Work instructions: Using the data below, restate exactly every line from the one with "Open 20 likes list on praje__sh's comment" up to and including the one with "You are a computer-use". No picture belongs in it.

-------- Supplied records --------

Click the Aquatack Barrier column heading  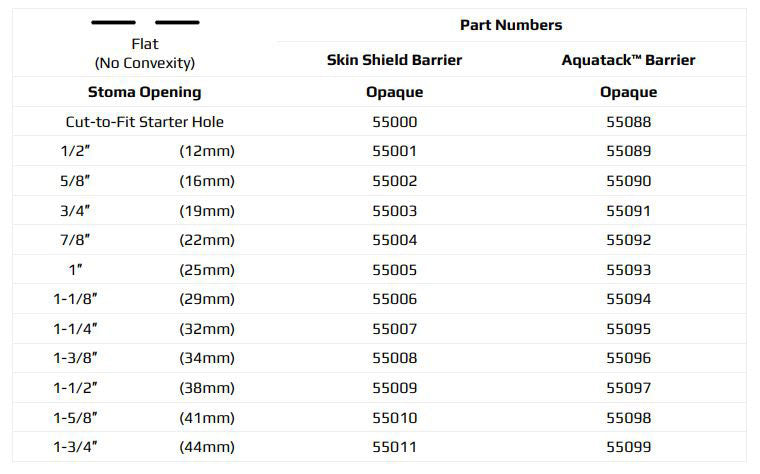pos(628,60)
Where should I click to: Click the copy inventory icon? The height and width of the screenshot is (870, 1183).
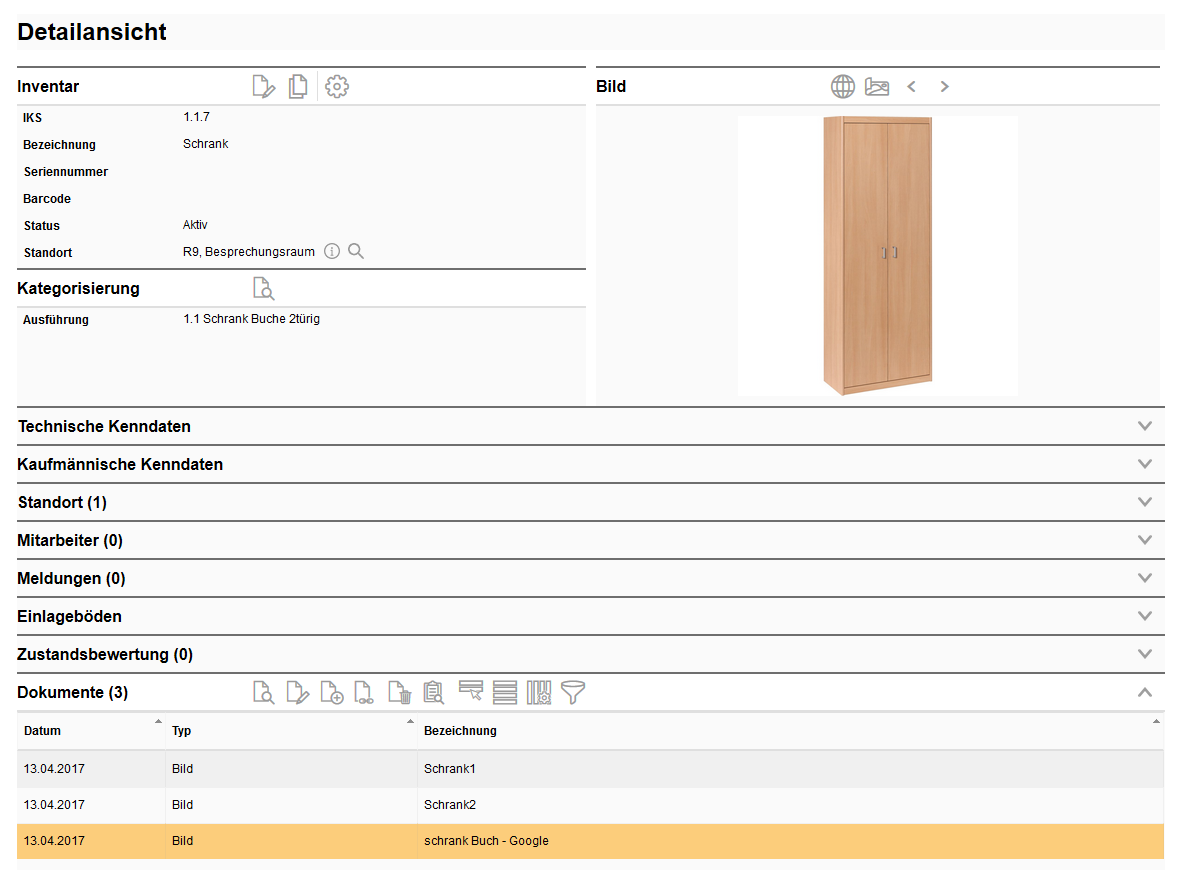(298, 87)
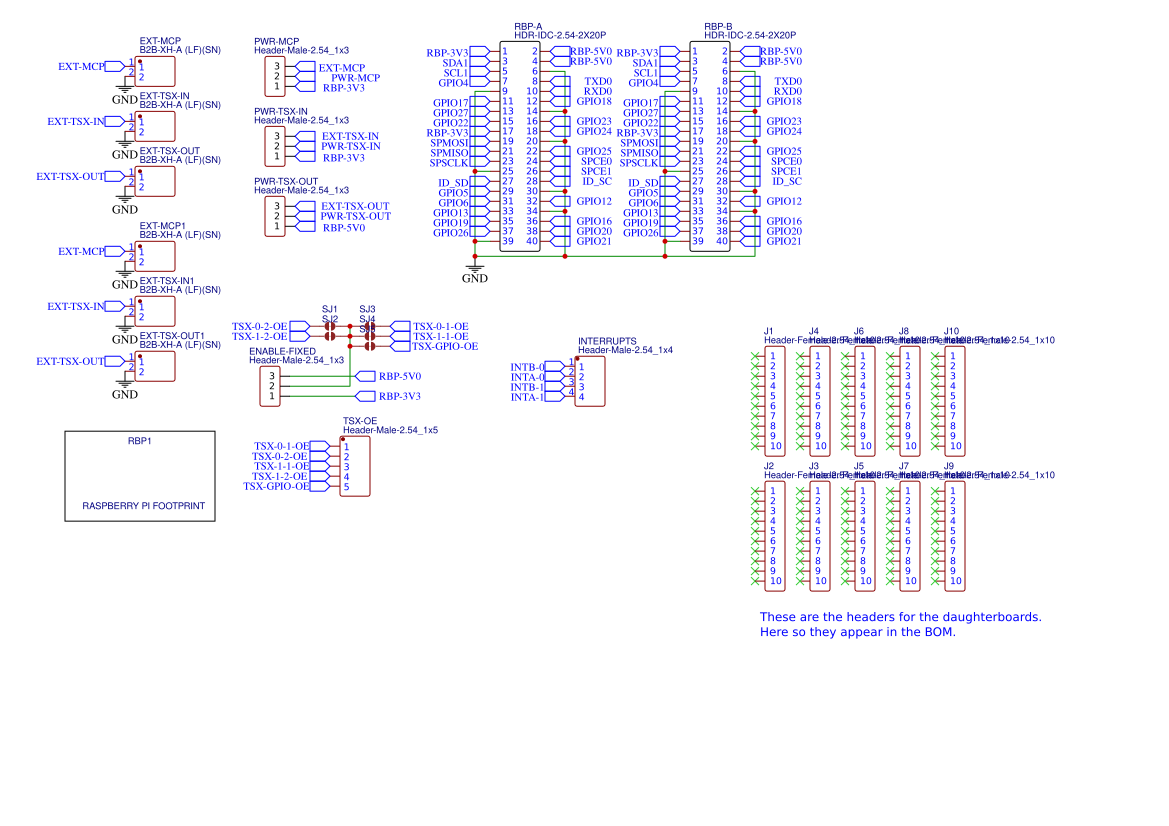Image resolution: width=1169 pixels, height=826 pixels.
Task: Select the SJ3 solder jumper symbol
Action: point(369,326)
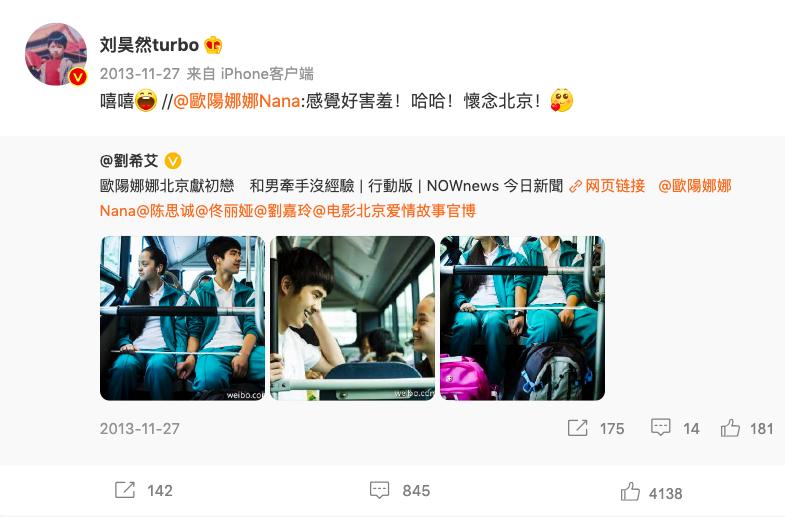Viewport: 785px width, 517px height.
Task: Open the @歐陽娜娜Nana mention in repost text
Action: (237, 101)
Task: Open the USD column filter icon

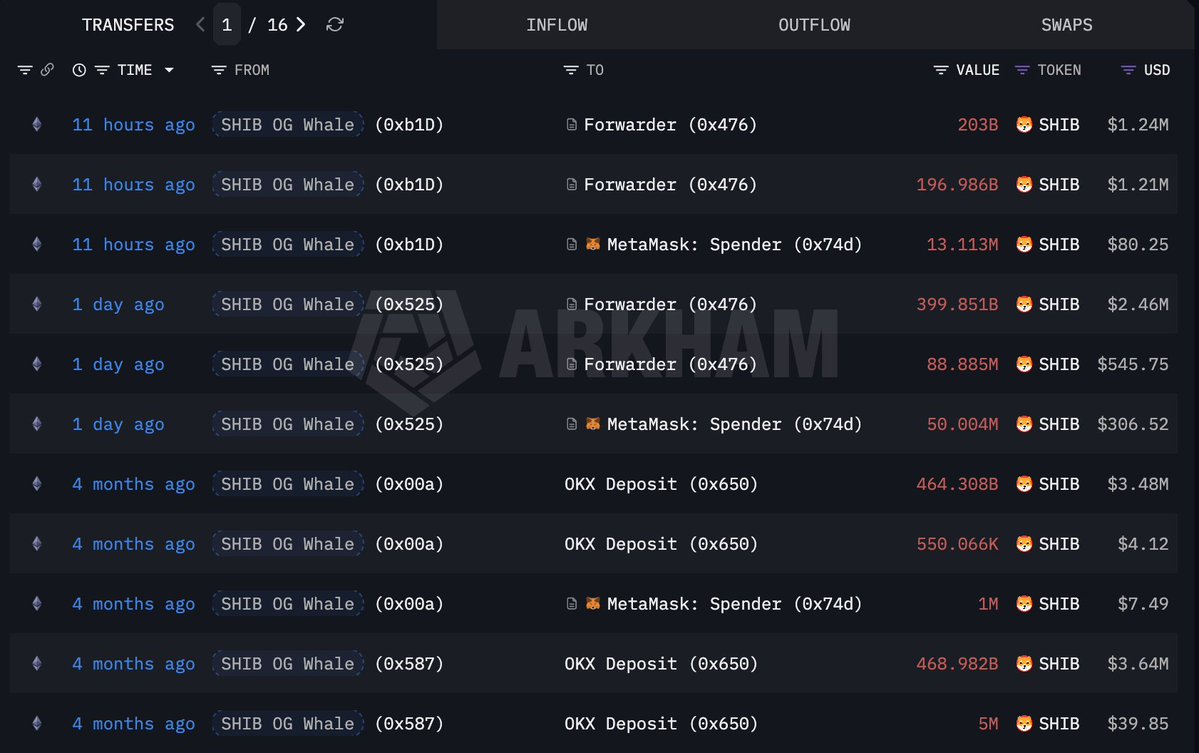Action: pyautogui.click(x=1128, y=70)
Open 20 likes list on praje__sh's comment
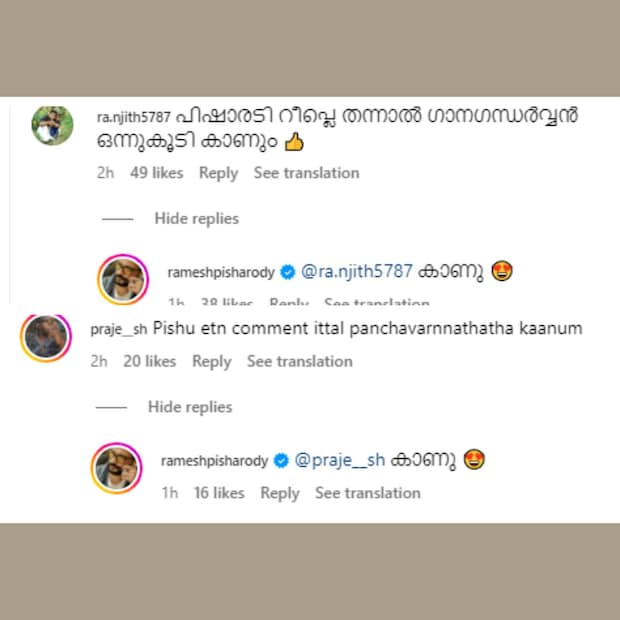The width and height of the screenshot is (620, 620). click(149, 361)
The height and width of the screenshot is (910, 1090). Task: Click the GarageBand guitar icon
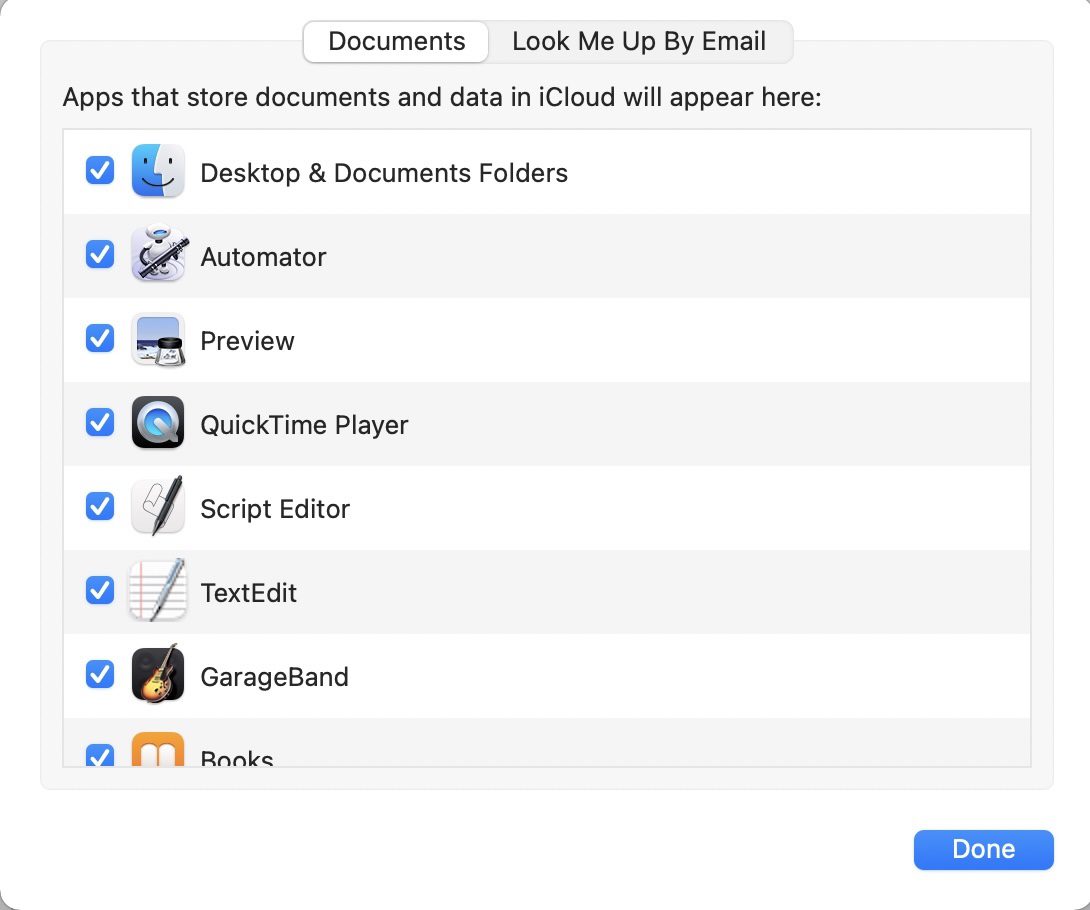click(x=158, y=676)
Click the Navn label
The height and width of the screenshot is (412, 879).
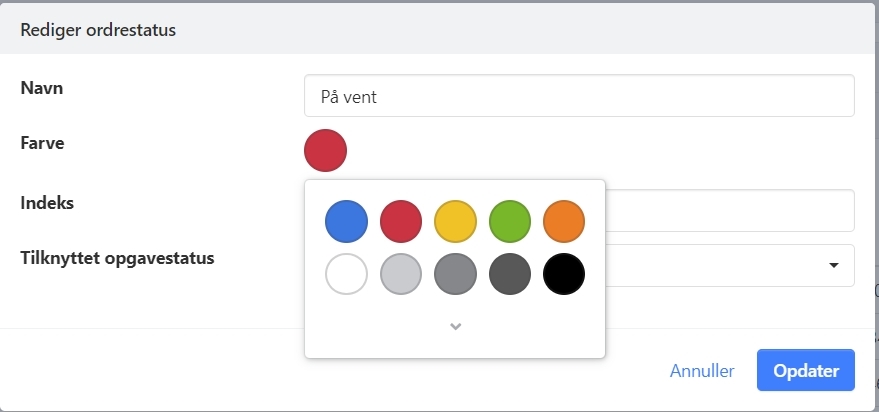[42, 87]
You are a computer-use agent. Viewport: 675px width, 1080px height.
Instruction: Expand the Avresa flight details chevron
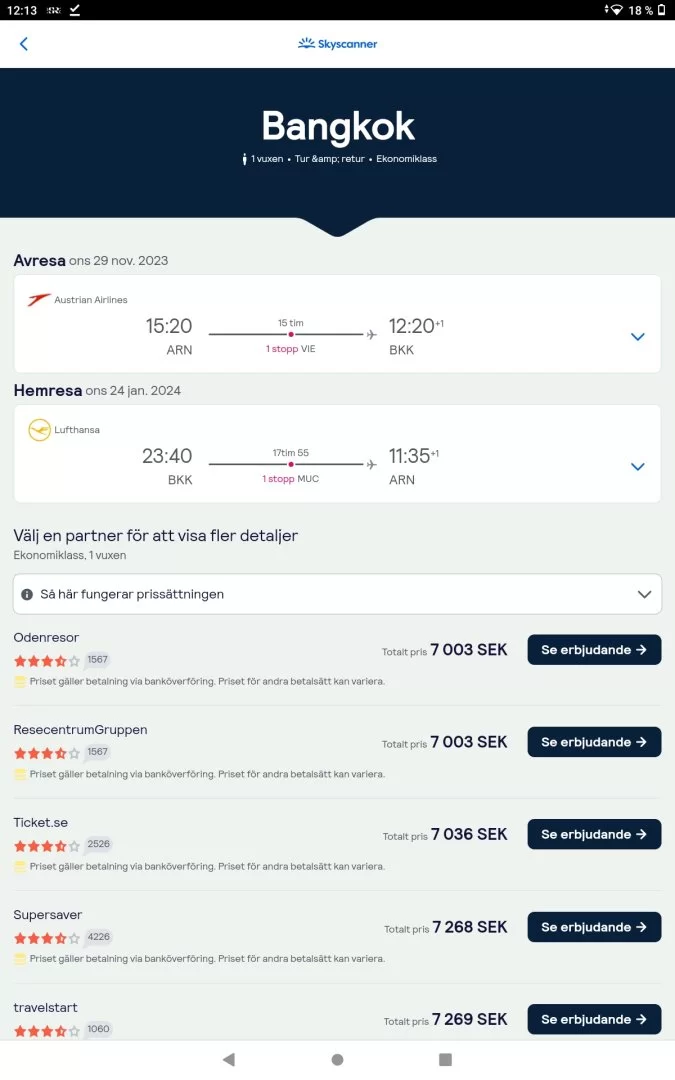pos(638,337)

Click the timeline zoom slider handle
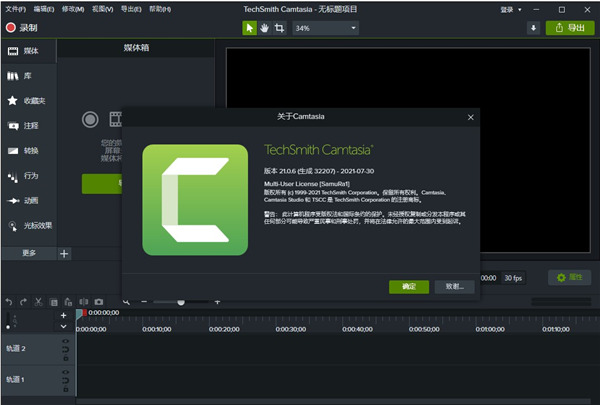point(181,302)
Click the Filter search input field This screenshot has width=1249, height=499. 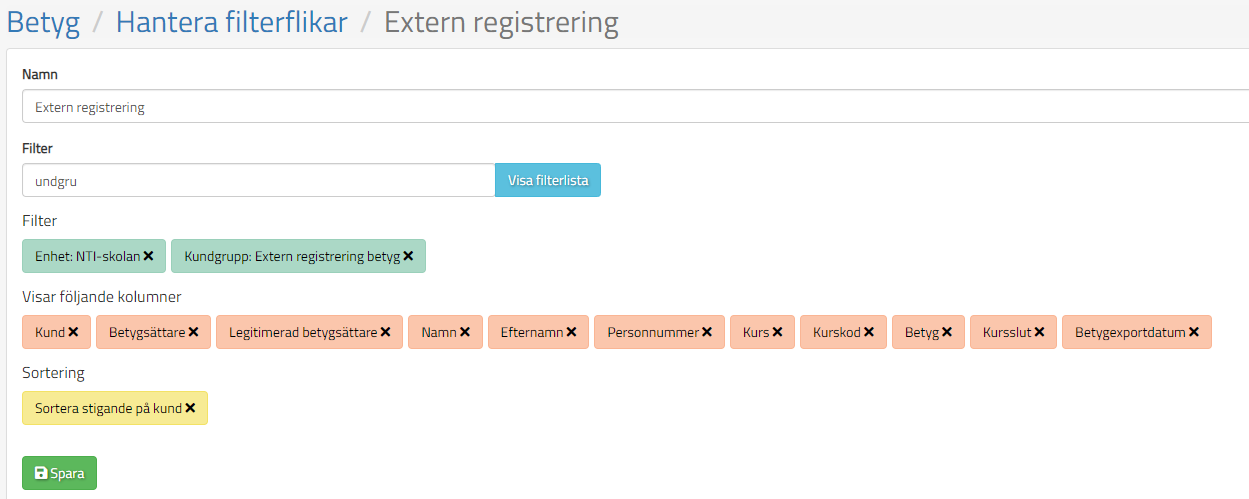(x=258, y=181)
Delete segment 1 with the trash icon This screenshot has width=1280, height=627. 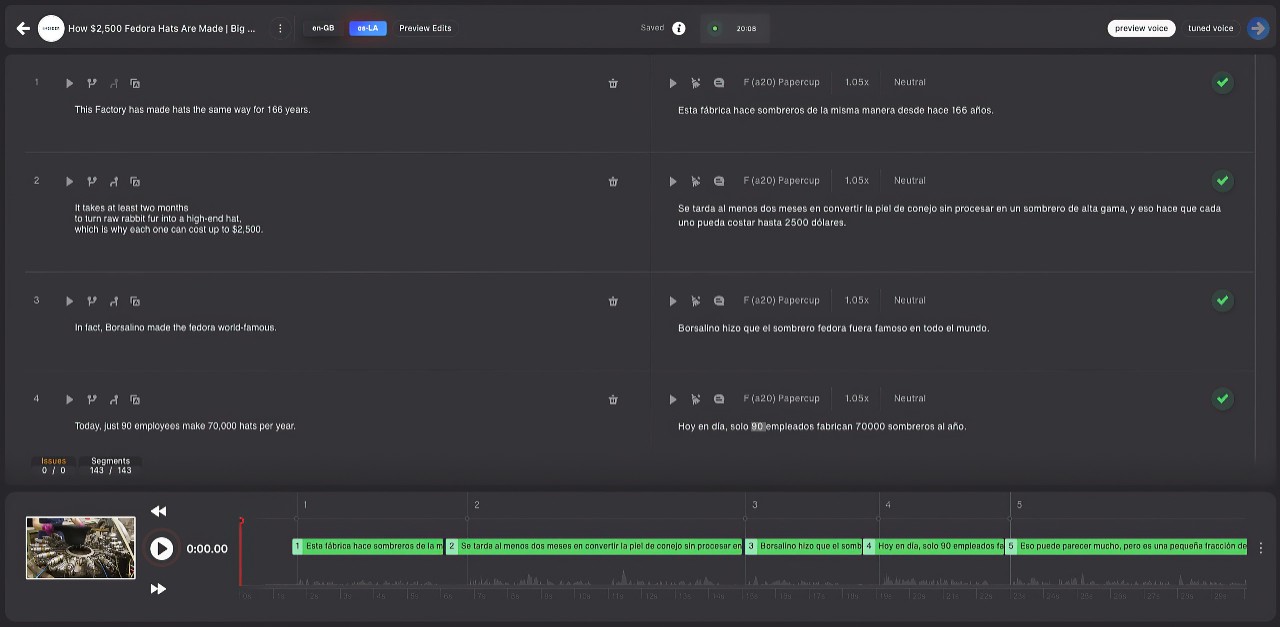click(613, 83)
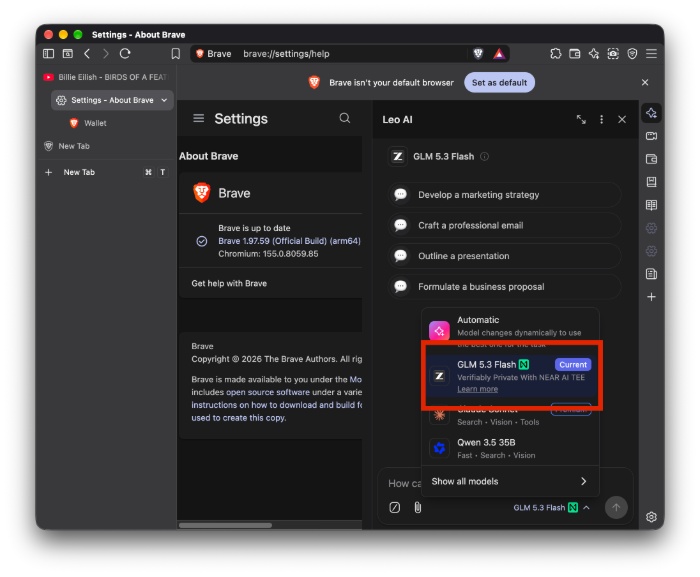Click the Brave Shields icon in address bar

point(478,54)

--------

Answer for the task:
Open 20 likes list on praje__sh's comment
The width and height of the screenshot is (620, 620). click(149, 361)
The height and width of the screenshot is (910, 1090). Task: Click the GarageBand guitar icon
click(x=158, y=676)
Click the Navn label
The height and width of the screenshot is (412, 879).
[42, 87]
You are a computer-use agent. Viewport: 675px width, 1080px height.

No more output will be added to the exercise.